Writing about the richness and complexities of getting lost, wandering, and not being in control, Rebecca Solnit bemoans today’s empty, suburban back yards and what they mean for kids:
Children seldom roam, even in the safest places. Because of their parents’ fears of monstrous things that might happen (and do happen, but rarely), the wondrous things that happen as a matter of course are stripped away from them. For me, childhood roaming was what developed self-reliance, a sense of direction and adventure, imagination, a will to explore, to be able to get a little lost and then figure out the way back. I wonder what will come of placing this generation under house arrest.
Bob and Joss — lucky boys — DO get a chance to roam. Their story begins:
Bob was bored.
“I’m bored,” he said. “Let’s do something.”
“Let’s take a boat trip,” said Joss.
“No way,” said Bob.
“Why not?” asked Joss.
“We will get lost,” said Bob.
“We won’t get lost,” said Joss.
They got lost.
So their adventure begins.
Solnit quotes historian Aaron Sachs on the subject of explorers who, he says, ‘”…were always lost, because they’d never been to these places before. They never expected to know exactly where they were… [T]heir most important skill was simply a sense of optimism about surviving and finding their way.”‘ She continues “The question, then, is how to get lost,” because in getting lost “…lies a life of discovery.”
After only a few moments of enjoying their adventure in lost-ness, Bob and Joss have another exchange:
“We are lost!” cried Bob.
“We can’t be lost,” said Joss. “I know where I am.”
“Yes,” said Joss. “I’m here on a boat with you.”
Joss sounds an awful lot like the pioneer Daniel Boone, who Solnit also quotes: ‘”I never was lost in the woods in my whole life, though once I was confused for three days.”‘ Like many kids — and Boone — Joss is a natural explorer. Always chill behind his flop of surfer-dude hair, he maintains his sense of humor and his calm, enjoying the boys’ various encounters (save for one humanizing moment when he gets freaked out by a snail).

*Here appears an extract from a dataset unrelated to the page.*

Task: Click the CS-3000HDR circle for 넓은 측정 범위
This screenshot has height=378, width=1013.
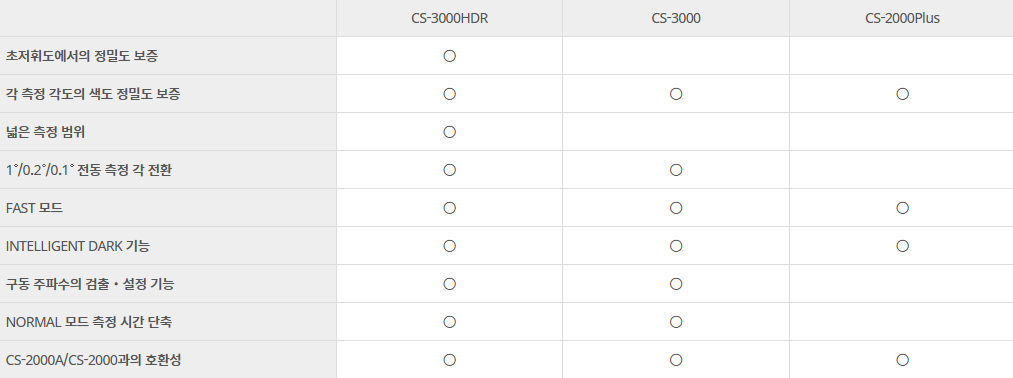Action: [450, 132]
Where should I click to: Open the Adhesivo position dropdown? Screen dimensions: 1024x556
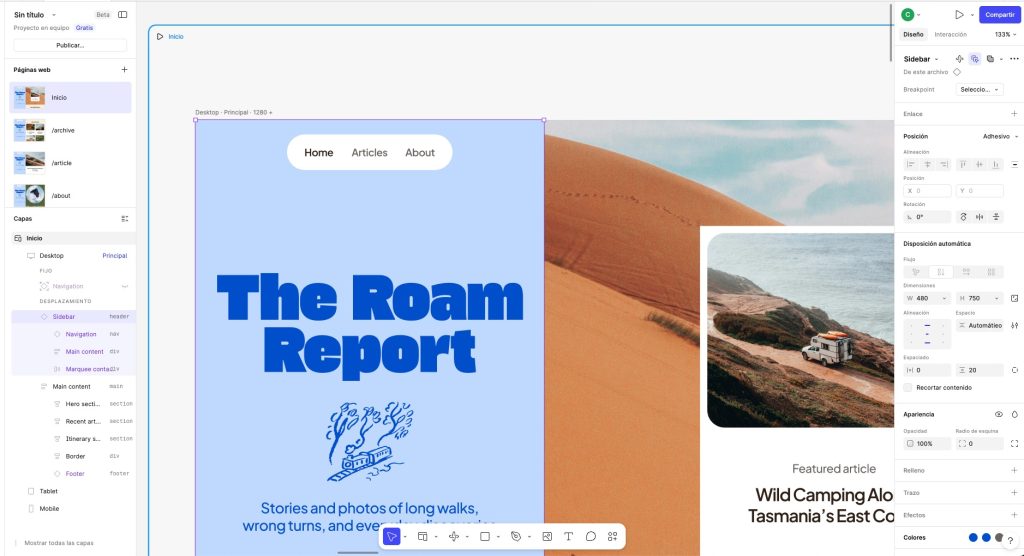1000,137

Bob: not so much. He wrings his hands and tugs at his hair, his eyes alternately bugging out and growing heavy-lidded with each new encounter. Bob has moments of childlike abandon (he is the one who introduces the excellent word “scuttlebutt” to the nautical part of the boys’ adventure), but he always returns to angst. Near the story’s end he has a small fit:
“I hate this place. There’s nothing here! No television, no video games, no books, no clocks, no toys, no cars, no paper, no pens, no chairs, no radio, no computers, no bikes, no peanut butter, no jelly. NOTHING!”
Kids getting lost can be really traumatic — though maybe moreso for parents than for most children, which stands to reason: the whole world is new and unknown to children. They spend a lot of their time just being where they are rather than knowing where they are, so the sensation is pretty familiar.
But poor Bob has trouble holding on to his inner child. He’s attached to his worldly comforts, and yet at story’s end, when he’s back with them again, he’s no longer lost but is nonetheless right where he began: bored — trapped between finding his comfort zone to be not-that-fun, and being unable to embrace getting out of it.
If Bob is lucky, maybe he’ll get lost a few more times and start to get the hang of it. Say, in a BOB & JOSS II?!